Já somos sete mil milhões e é cada vez mais difícil pensar em algo que não tenha sido feito ou pelo menos sonhado. Se calhar porque nesta altura já vimos demais durante demasiado tempo e as surpresas estão todas estragadas. Provavelmente também porque está a tornar-se virtualmente impossível dar um passo sem esbarrar com alguém.
Assim, a humanidade como espécie entrou em modo parasita ao tornar-se parte de um ecossistema que apenas depaupera sem efectivamente contribuir nada que não sejam buracos no ozono, combustíveis fósseis e guerras. Guerras essas que, segundo Marinetti e os futuristas italianos, eram a única forma de higiene humana, o que aparentemente é uma contradição relativamente ao que significa ser humano. A menos que a guerra sirva os nossos interesses materiais, de vingança ou qualquer que seja a mesquinhez que no momento apelidamos de causa. Nesse caso que se salvem as crianças e as mulheres para podermos continuar a prole a que pertencemos e aumentar os nossos números. O problema é que, com tanta gente viva actualmente, o rácio de estupidez tende a ser astronómico. Claro que se pode argumentar que a estupidez é discutível mas então também o conceito de humanidade o será, embora pareça ser suficiente nascer na espécie para ser automaticamente considerado membro. E citando Groucho Marx via Woody Allen, “eu não quero pertencer a um clube que me aceite como membro”.
Sendo todos as boas pessoas que somos não queremos que ninguém desapareça a menos que seja um incómodo no trânsito, na pirâmide hierárquica ou na fila do supermercado. Nesse caso aquele preto, gordo ou velho estavam mesmo a pedi-las.

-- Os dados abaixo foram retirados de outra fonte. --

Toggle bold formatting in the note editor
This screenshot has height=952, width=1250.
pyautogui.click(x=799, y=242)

Como somos todos especiais, podemos assim continuar a esgotar os recursos do único planeta, que até à data, nos parece tolerar. E da mesma forma pomos e dispomos das outras espécies, animais ou plantas, como os tiranos da história que utilizamos como termo de comparação para o mal. Porque os bons somos nós, os maus são os outros.

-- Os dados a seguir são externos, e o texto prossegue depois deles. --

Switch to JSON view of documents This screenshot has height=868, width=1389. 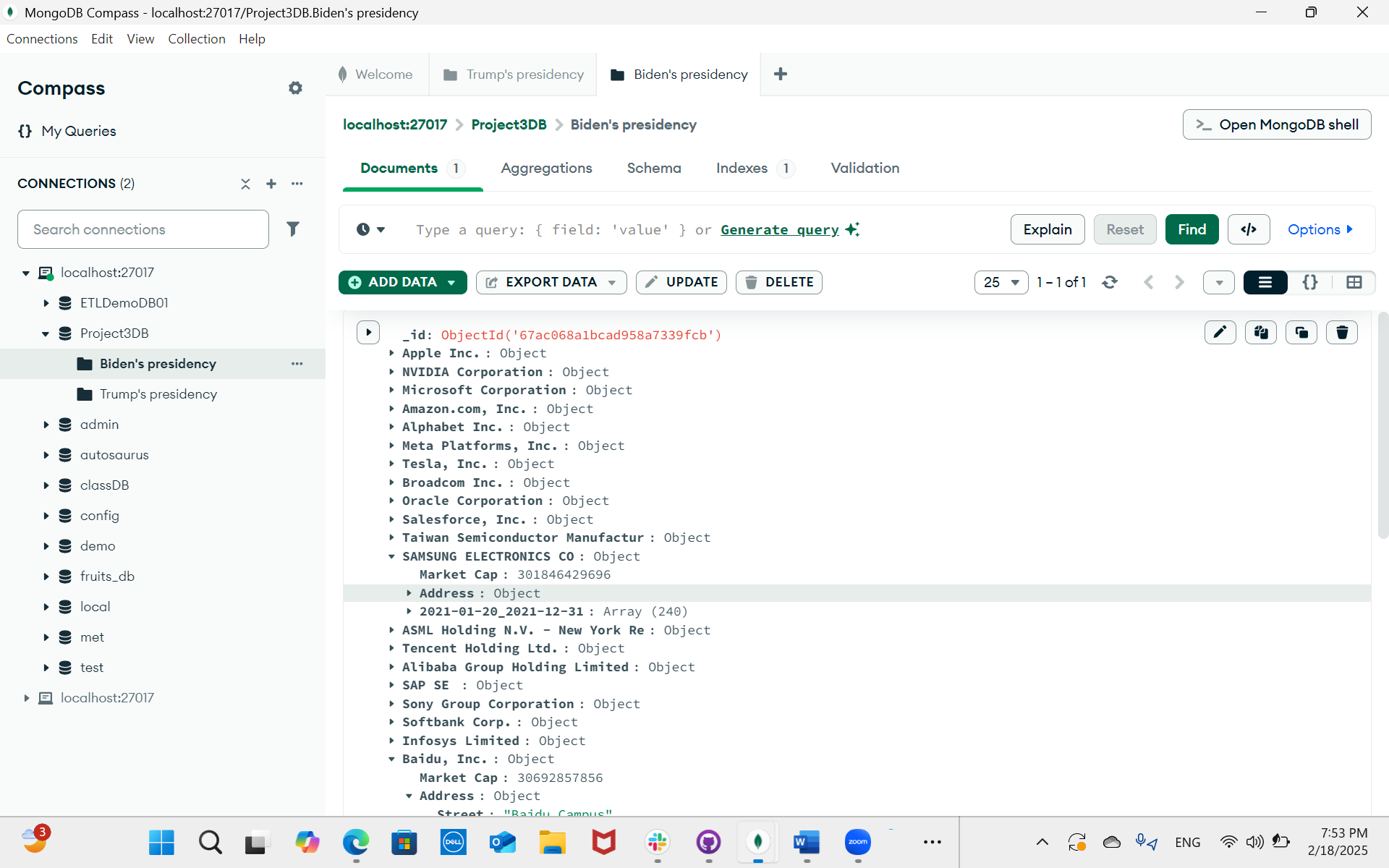click(x=1310, y=282)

O problema é que, quando surge uma praga de ratos, soltam-se os gatos, por isso é caso para perguntar onde estará o nosso predador? Ou será que somos nós o nosso próprio predador?
Entretanto continua o crescimento demográfico desenfreado mas tudo bem porque mais pessoas significam mais produtores e mais consumidores, mantendo assim a génese do sistema mercantil a funcionar, ou seja, a roda dentada é cada vez maior e mais forte, com cada vez mais servidão idêntica àquela em que estamos enrodilhados. E isso atenta contra a nossa identidade e a nossa ilusão de que somos únicos e imprescindíveis, quando na realidade nenhum de nós o é. Somos tão pouco importantes como assumimos que uma ameba o é. A diferença é que o nosso ego nos impele a assumir-nos como seres únicos e por isso a espécie mais inteligente e a única desenvolvida do universo.
Mas não somos, e para o constatar basta um dia em que o planeta acorde para o lado errado para sentirmos a nossa clara vulnerabilidade. Qualquer vírus invisível, doença ou catástrofe chega para compreendermos quão frágeis somos.
E se fossemos tão desenvolvidos quanto gostamos de clamar perceberíamos, quando estamos numa montanha ou frente ao oceano, realmente quão insignificantes somos. Por mais que o sejamos.